ACTIVITY:
In the entries below, find the line with "03-5850-1700 (89, 2487)" and the line with "Е... (414, 20)"; give again those lines and every line between them, exactly.

(Collected data)
◆ ◆ ◆

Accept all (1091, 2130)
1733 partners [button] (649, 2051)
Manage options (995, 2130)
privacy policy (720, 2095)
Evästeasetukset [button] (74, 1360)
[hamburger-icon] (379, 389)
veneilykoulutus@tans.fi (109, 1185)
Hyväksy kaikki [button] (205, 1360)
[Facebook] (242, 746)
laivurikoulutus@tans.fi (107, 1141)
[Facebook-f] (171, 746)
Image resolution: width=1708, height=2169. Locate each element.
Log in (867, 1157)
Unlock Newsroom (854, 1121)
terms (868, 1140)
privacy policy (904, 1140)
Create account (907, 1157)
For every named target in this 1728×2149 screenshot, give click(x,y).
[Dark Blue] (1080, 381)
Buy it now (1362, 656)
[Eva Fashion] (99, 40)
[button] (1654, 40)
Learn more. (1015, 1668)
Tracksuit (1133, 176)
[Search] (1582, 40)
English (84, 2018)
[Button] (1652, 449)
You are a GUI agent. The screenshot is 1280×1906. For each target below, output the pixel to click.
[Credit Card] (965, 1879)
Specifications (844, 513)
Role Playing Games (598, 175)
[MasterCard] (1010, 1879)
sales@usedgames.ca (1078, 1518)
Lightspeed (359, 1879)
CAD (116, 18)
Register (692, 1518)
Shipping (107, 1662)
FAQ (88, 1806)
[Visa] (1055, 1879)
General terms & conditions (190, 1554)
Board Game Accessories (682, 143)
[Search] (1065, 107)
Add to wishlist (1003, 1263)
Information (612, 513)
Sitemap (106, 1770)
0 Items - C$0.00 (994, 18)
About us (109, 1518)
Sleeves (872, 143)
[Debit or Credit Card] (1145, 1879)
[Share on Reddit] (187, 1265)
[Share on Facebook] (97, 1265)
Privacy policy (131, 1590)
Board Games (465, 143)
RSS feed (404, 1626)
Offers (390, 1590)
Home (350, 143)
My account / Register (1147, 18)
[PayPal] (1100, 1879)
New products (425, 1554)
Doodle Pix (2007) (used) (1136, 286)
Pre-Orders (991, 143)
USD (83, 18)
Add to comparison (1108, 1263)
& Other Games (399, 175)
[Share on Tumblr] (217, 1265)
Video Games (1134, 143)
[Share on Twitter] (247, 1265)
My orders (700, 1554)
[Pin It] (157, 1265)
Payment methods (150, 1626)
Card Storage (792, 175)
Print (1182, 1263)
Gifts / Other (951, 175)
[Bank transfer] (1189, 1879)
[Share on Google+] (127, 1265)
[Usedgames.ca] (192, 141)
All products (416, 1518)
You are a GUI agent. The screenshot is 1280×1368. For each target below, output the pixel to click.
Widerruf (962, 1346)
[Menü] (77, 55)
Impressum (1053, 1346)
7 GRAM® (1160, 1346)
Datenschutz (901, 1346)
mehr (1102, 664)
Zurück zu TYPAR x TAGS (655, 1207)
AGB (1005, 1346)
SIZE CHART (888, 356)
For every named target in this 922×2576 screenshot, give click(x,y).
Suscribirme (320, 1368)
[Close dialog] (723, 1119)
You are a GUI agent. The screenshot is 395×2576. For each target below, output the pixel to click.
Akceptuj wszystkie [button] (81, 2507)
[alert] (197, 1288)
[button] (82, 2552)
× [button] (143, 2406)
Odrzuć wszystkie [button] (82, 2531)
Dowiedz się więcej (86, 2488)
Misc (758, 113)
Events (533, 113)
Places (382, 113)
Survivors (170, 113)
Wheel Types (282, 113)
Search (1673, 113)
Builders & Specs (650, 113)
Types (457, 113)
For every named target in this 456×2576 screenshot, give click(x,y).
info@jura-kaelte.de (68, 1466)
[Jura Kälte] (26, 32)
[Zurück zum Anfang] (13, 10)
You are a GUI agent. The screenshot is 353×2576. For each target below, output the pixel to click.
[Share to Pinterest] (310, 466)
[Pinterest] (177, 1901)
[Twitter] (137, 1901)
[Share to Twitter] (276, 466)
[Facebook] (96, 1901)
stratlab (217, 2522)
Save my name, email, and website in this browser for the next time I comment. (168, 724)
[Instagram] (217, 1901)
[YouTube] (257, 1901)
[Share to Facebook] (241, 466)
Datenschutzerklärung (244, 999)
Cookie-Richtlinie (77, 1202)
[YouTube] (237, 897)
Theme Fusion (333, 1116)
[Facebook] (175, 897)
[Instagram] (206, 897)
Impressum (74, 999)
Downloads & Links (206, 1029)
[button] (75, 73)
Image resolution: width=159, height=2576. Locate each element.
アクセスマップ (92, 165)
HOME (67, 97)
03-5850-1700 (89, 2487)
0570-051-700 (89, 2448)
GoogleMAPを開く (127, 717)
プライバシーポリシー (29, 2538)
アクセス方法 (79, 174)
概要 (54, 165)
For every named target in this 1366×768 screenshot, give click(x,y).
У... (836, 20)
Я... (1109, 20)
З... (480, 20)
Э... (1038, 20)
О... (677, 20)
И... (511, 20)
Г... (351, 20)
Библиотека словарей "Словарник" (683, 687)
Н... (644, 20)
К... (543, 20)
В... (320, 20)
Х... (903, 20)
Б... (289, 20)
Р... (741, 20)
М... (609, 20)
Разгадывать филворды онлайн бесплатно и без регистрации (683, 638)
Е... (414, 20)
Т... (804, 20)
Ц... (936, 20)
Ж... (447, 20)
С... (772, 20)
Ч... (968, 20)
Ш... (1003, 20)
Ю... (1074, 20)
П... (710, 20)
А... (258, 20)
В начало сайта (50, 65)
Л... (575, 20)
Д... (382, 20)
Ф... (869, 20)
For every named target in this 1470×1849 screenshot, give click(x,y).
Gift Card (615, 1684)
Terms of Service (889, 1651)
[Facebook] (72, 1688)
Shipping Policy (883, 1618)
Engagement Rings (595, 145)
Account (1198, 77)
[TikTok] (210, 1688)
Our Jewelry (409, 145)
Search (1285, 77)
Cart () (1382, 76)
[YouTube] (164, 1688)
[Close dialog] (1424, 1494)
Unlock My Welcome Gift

◆ ◆ ◆

ANSWER FOR THE TASK:
03-5850-1700 (89, 2487)
0570-051-700 (89, 2448)
GoogleMAPを開く (127, 717)
プライバシーポリシー (29, 2538)
アクセス方法 (79, 174)
概要 (54, 165)
For every named target in this 1366×768 screenshot, give click(x,y).
У... (836, 20)
Я... (1109, 20)
З... (480, 20)
Э... (1038, 20)
О... (677, 20)
И... (511, 20)
Г... (351, 20)
Библиотека словарей "Словарник" (683, 687)
Н... (644, 20)
К... (543, 20)
В... (320, 20)
Х... (903, 20)
Б... (289, 20)
Р... (741, 20)
М... (609, 20)
Разгадывать филворды онлайн бесплатно и без регистрации (683, 638)
Е... (414, 20)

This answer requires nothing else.